Clinical trial participants are often heterogeneity, which is one of the fundamental problems in the rapidly developing field of precision medicine. The biomarker design provides a flexible approach to selecting a subset of biomarker-positive patients based on a prespecified cutoff as those most likely to benefit from the new therapeutics. However, a natural question is how to determine the biomarker cutoff that distinguishes the biomarker-positive patients from the negatives, and then evaluate the efficacy of the new therapeutics in one trial. To bridge these two problems into one trial, a phase II BBC design is proposed in the setting, where a biomarker for identifying the sensitive patients is measured on a continuous scale.

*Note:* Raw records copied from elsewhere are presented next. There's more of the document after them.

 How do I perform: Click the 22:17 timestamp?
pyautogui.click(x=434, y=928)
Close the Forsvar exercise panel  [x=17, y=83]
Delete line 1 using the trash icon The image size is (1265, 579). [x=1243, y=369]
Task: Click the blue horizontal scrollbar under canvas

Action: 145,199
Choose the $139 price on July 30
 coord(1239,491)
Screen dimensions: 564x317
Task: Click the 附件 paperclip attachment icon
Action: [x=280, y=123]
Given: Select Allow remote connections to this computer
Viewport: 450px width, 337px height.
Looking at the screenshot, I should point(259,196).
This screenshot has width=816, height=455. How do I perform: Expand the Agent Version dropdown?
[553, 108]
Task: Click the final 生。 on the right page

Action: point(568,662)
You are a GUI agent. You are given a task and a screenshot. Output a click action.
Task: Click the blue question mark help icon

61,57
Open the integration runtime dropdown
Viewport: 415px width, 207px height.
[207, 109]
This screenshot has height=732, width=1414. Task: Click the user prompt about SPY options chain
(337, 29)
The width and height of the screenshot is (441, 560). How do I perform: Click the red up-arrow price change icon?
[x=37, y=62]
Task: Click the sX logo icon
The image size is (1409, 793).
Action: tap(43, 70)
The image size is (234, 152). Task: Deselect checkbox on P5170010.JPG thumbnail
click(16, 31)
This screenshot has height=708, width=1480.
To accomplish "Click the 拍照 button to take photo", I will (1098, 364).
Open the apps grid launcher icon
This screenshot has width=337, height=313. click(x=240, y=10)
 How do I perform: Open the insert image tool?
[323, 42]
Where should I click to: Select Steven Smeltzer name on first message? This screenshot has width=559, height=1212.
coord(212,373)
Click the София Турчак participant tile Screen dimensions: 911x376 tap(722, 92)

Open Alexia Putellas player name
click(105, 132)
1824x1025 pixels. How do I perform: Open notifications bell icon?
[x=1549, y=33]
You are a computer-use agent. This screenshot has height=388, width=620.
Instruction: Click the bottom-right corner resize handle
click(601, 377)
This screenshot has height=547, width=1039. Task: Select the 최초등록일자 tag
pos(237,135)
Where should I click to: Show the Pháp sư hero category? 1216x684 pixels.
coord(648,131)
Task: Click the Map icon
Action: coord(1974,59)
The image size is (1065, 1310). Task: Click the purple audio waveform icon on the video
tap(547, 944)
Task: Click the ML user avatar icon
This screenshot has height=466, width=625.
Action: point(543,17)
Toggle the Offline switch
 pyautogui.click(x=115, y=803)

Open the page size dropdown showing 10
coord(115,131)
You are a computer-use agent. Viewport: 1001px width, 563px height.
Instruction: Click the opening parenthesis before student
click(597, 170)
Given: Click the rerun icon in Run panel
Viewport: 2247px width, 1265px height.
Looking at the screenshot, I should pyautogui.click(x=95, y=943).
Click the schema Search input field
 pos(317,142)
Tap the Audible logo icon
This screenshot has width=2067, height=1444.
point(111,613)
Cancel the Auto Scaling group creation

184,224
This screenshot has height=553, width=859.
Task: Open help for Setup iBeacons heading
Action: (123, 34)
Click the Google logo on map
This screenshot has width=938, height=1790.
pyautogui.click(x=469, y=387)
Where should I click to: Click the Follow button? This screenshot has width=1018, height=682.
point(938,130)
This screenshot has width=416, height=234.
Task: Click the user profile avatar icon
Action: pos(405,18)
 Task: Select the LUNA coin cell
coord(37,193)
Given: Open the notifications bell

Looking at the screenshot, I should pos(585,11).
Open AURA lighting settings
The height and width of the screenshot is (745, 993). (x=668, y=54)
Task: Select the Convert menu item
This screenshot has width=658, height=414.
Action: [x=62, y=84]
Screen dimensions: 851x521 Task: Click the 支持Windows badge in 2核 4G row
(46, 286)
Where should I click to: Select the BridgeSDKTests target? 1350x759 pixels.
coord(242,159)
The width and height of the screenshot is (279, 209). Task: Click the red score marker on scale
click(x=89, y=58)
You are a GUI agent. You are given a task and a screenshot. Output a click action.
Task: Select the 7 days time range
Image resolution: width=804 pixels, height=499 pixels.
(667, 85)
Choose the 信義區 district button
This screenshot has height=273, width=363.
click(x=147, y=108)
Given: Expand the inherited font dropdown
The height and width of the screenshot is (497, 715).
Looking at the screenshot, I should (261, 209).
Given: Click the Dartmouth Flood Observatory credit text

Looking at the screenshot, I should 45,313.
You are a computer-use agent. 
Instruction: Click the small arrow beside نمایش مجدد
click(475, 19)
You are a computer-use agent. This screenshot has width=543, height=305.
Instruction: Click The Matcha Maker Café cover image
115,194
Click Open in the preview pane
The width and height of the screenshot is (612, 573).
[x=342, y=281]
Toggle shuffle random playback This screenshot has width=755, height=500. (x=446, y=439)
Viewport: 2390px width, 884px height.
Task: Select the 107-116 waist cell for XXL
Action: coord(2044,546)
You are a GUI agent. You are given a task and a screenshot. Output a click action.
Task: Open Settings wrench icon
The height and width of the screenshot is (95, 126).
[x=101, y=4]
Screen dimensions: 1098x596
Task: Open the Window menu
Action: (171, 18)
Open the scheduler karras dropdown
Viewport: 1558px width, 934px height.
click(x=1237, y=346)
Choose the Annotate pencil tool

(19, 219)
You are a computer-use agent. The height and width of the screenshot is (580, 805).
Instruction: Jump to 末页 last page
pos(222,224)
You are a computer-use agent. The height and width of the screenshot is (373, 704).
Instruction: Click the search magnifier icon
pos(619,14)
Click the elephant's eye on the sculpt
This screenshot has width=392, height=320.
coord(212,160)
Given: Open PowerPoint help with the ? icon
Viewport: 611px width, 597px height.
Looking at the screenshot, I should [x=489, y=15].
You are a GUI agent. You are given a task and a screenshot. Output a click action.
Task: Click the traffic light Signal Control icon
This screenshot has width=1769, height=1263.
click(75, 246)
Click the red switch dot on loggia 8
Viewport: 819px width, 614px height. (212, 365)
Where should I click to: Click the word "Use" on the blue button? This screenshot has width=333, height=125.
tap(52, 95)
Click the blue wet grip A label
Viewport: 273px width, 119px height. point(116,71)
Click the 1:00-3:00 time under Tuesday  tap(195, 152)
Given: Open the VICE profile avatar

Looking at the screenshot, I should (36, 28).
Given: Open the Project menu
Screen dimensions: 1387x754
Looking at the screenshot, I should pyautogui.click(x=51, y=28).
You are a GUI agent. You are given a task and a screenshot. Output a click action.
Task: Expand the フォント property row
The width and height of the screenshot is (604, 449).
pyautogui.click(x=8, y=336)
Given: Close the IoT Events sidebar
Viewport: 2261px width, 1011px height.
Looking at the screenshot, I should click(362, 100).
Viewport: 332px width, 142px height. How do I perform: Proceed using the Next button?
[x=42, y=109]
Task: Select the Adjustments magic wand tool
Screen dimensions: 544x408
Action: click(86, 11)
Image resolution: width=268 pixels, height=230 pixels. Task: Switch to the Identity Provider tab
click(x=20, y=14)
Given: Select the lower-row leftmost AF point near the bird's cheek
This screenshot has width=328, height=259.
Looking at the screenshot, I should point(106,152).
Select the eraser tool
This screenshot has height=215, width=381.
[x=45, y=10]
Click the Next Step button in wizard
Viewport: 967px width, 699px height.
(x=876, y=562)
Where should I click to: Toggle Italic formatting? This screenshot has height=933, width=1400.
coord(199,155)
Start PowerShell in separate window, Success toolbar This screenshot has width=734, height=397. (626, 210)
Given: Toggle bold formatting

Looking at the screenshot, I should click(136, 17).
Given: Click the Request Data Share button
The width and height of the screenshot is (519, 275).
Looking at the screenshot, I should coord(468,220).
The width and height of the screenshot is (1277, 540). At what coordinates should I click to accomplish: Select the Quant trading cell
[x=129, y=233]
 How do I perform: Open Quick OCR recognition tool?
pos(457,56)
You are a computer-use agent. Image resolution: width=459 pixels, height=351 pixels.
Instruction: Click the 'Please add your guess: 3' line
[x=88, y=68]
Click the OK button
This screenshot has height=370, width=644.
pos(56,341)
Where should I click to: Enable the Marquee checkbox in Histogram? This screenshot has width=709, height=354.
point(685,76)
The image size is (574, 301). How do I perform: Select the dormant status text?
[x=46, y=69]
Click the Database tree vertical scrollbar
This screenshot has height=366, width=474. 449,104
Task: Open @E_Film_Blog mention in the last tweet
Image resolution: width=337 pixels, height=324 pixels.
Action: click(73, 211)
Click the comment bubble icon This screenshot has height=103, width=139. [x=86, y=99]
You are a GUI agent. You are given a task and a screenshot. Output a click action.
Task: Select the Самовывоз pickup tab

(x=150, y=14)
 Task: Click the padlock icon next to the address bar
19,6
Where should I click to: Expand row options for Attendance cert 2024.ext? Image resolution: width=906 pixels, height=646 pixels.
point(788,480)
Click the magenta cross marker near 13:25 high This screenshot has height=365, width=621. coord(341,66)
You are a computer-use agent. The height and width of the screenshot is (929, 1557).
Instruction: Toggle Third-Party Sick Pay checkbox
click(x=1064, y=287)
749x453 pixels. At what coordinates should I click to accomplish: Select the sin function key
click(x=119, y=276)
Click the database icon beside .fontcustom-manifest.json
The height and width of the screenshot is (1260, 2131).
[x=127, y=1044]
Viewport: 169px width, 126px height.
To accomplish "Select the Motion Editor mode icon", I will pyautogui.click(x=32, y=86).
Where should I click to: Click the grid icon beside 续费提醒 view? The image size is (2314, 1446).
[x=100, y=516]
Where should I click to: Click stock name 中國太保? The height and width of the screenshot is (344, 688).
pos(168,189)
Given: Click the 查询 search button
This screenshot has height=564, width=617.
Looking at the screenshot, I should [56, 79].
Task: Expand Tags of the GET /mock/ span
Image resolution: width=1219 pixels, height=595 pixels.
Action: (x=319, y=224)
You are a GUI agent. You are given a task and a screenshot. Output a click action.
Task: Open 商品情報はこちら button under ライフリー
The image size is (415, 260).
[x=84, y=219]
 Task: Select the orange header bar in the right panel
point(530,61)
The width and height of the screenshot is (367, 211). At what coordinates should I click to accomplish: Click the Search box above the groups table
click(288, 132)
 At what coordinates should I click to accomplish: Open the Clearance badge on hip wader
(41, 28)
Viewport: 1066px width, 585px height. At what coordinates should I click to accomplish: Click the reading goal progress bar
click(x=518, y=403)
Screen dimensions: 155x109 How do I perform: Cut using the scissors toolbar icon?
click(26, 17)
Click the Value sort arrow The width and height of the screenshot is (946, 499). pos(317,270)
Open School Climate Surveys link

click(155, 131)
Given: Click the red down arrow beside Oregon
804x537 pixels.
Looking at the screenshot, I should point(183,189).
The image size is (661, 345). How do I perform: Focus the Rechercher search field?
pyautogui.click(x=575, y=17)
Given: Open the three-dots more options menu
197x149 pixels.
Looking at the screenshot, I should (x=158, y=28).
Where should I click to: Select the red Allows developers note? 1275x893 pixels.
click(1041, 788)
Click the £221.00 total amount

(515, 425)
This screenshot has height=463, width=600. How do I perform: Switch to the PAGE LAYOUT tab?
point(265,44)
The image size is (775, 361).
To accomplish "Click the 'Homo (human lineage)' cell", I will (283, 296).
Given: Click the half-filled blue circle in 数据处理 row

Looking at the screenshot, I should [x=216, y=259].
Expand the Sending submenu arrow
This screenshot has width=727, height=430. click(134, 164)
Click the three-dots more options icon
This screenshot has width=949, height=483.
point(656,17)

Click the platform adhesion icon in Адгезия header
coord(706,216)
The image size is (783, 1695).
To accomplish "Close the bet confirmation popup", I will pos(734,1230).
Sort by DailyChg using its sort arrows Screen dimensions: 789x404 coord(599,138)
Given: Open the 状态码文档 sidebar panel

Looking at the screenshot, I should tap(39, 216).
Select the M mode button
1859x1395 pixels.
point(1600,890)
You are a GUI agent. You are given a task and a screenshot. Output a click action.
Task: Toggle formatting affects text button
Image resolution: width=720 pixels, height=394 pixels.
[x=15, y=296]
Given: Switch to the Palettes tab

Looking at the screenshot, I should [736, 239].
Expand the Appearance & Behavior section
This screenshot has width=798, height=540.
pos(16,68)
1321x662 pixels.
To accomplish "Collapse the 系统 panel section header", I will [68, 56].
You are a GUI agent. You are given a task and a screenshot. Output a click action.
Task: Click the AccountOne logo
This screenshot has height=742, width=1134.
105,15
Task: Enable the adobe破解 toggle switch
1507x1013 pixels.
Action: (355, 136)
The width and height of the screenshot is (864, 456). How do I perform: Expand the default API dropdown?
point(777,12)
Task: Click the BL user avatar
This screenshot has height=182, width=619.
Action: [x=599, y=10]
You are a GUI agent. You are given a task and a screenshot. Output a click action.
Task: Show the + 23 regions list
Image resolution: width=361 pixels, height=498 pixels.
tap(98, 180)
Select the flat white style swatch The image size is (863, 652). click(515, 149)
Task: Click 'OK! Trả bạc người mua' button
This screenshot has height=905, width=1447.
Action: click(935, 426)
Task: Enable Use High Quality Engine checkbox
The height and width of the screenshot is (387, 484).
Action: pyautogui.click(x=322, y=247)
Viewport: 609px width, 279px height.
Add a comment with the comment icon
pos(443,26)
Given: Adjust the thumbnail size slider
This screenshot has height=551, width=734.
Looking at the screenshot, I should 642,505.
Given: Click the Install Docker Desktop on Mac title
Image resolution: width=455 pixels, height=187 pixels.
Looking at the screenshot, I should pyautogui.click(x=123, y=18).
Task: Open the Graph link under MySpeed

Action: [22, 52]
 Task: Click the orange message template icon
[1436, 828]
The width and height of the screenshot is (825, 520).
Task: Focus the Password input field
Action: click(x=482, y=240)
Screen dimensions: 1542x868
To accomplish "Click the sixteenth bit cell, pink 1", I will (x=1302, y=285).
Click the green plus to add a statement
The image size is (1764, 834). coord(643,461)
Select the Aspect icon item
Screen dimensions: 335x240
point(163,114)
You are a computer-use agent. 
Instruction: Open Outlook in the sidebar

The proposed BBC design incorporates the biomarker cutoff identification procedure into a basket trial via the Bayesian hierarchical modeling. We verify its feasibility and practicability through real trial examples, extensive simulation studies, and sensitivity analyses. The simulation studies show that the BBC design can select the biomarker-positive patients accurately and exhibits competitive improvement in regards to overall type I error, power, and average sample number.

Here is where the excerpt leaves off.